### Study text
= = = = =

In his new book, Dr. Byock shares his refined, crisp, socially and politically attractive call to action for people of our country to join in a thoughtful dialogue about how we all care for each through the end of life. The Best Care Possible follows The Four Things That Matter Most and Dying Well as a foundational contribution to Palliative Care and the American culture. Ira reframes the principles of palliative care in four simple words, The Best Care Possible. I spoke with my mentor about his new book.
Cory: I know you have been touring with your book, doing radio, television and press interviews. What is the dialogue you are hoping to incite?
Ira: The book is not the thing. I wrote the book to provoke discussion in the professional and general public about how we care for each other through the end of life. It is not from ill intention that people are dying badly, but rather because our culture doesn’t have a good sense of what good care is. Culturally we have to grow the rest of the way up. I want to feed the cultural imagination about what is possible through the end of life.
Cory:I want to ask a question that you likely haven’t been asked. As you taught me to state the obvious with patients and families, such as, “I want to make sure you receive the best care possible.” I can see your new book as a reframing of the principles of palliative care in four simple words, The Best Care Possible. I am interested to know how you would call the Academy to action to influence the national dialogue?

= = = = =

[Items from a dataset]
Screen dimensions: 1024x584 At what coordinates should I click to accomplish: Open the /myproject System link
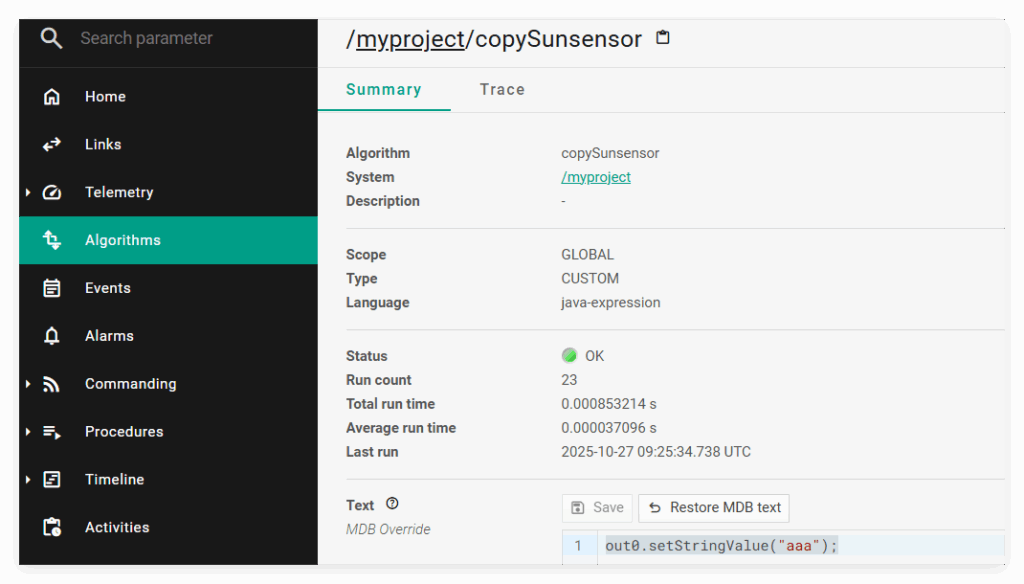pos(596,177)
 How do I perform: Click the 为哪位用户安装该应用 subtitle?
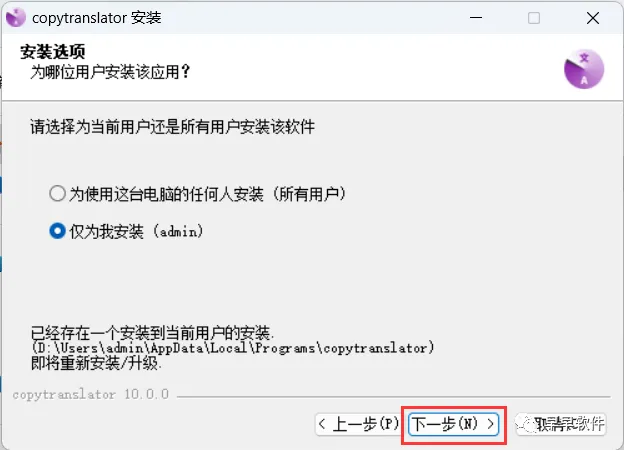(110, 72)
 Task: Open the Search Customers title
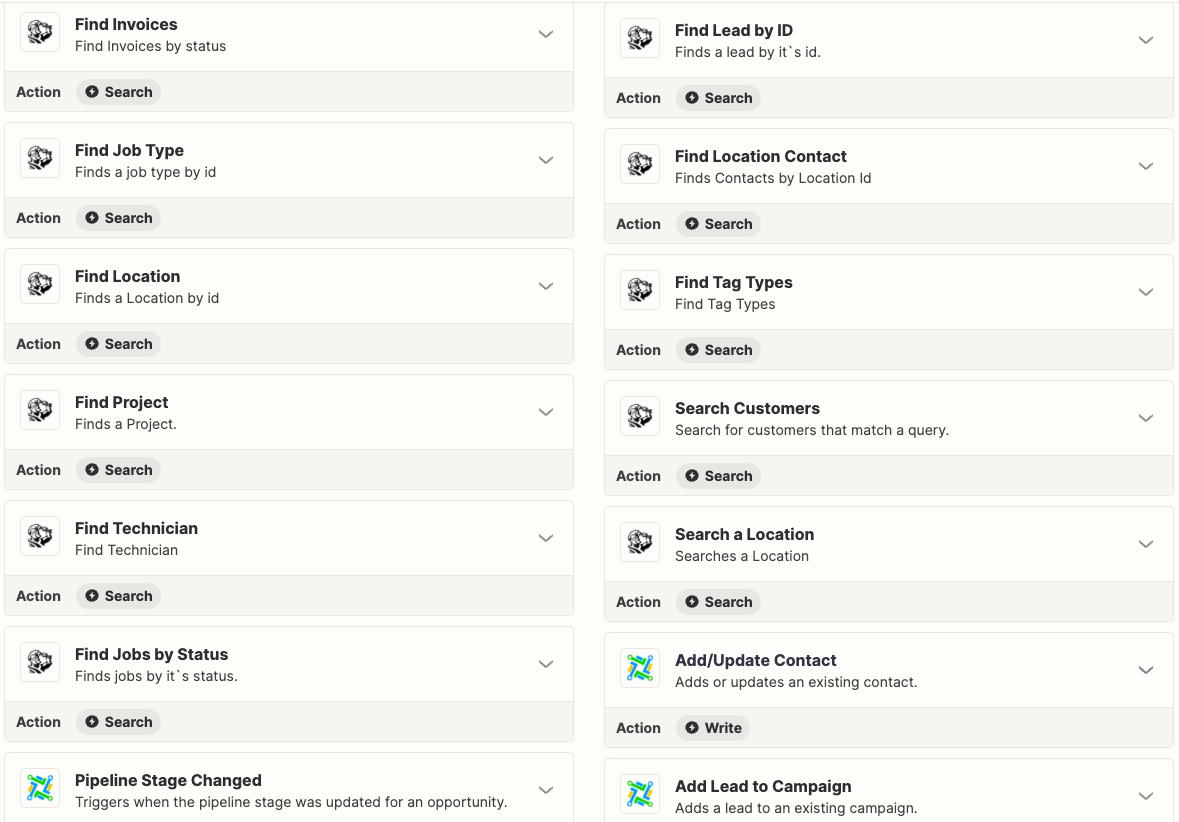pyautogui.click(x=747, y=408)
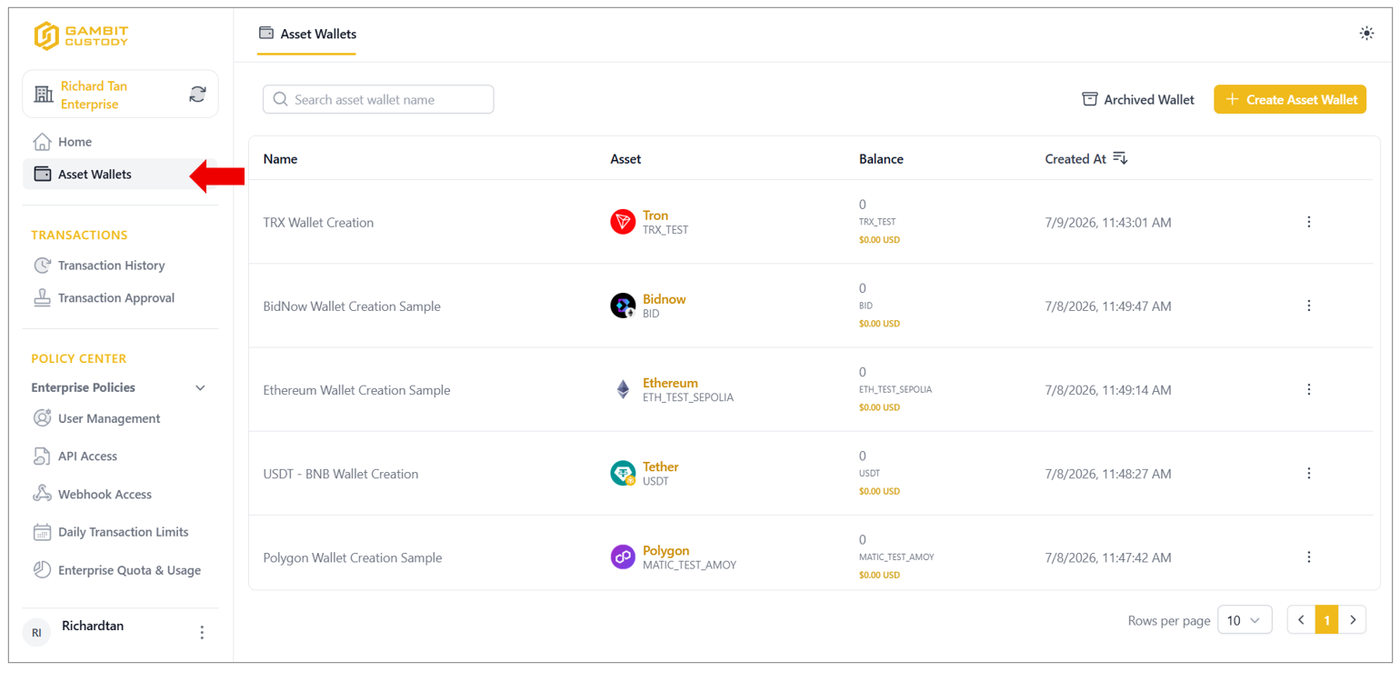
Task: Click the Bidnow coin icon
Action: [x=623, y=306]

= = = = =

### Exercise set
1. According to the interview, which two earlier books does The Best Care Possible follow?
2. Rewrite the stretch of the interview from "In his new book, Dr." through "hoping to incite?", substituting "conversation" for "dialogue".
3. Continue the interview about The Best Care Possible from the point at which it stops.

### Answer set
1. The Four Things That Matter Most and Dying Well.

2.
In his new book, Dr. Byock shares his refined, crisp, socially and politically attractive call to action for people of our country to join in a thoughtful conversation about how we all care for each through the end of life. The Best Care Possible follows The Four Things That Matter Most and Dying Well as a foundational contribution to Palliative Care and the American culture. Ira reframes the principles of palliative care in four simple words, The Best Care Possible. I spoke with my mentor about his new book.
Cory: I know you have been touring with your book, doing radio, television and press interviews. What is the conversation you are hoping to incite?

3.
Ira: To the Academy’s members, I have to say that time is up. We have been talking for years about what needs to happen. We have been worried about what happens when the baby boomers approach the end of life. Now they have started to show up in the obituaries; 78 million of us. In medicine we have also created chronic illness with many people living with multiple serious illnesses.
I want the field to at least struggle with what is unfolding. Despite all the progress in hospice and palliative care, we are not ready. Look at all the technological advances in medicine, including the creation of the chronically critically ill patients….we are not ready. We have to rise to an unprecedented challenge to preserve western civilizations’ values of caring for each other and preserving the inherent dignity of each and every person as they approach the end of life.
The Academy has a leadership role in helping the culture grow the rest of the way up. There has to be a social and cultural transformation. We have to reframe illness and dying and the care throughout the end of life and reclaim caregiving through the end of life as a profoundly personal and only partially medical experience.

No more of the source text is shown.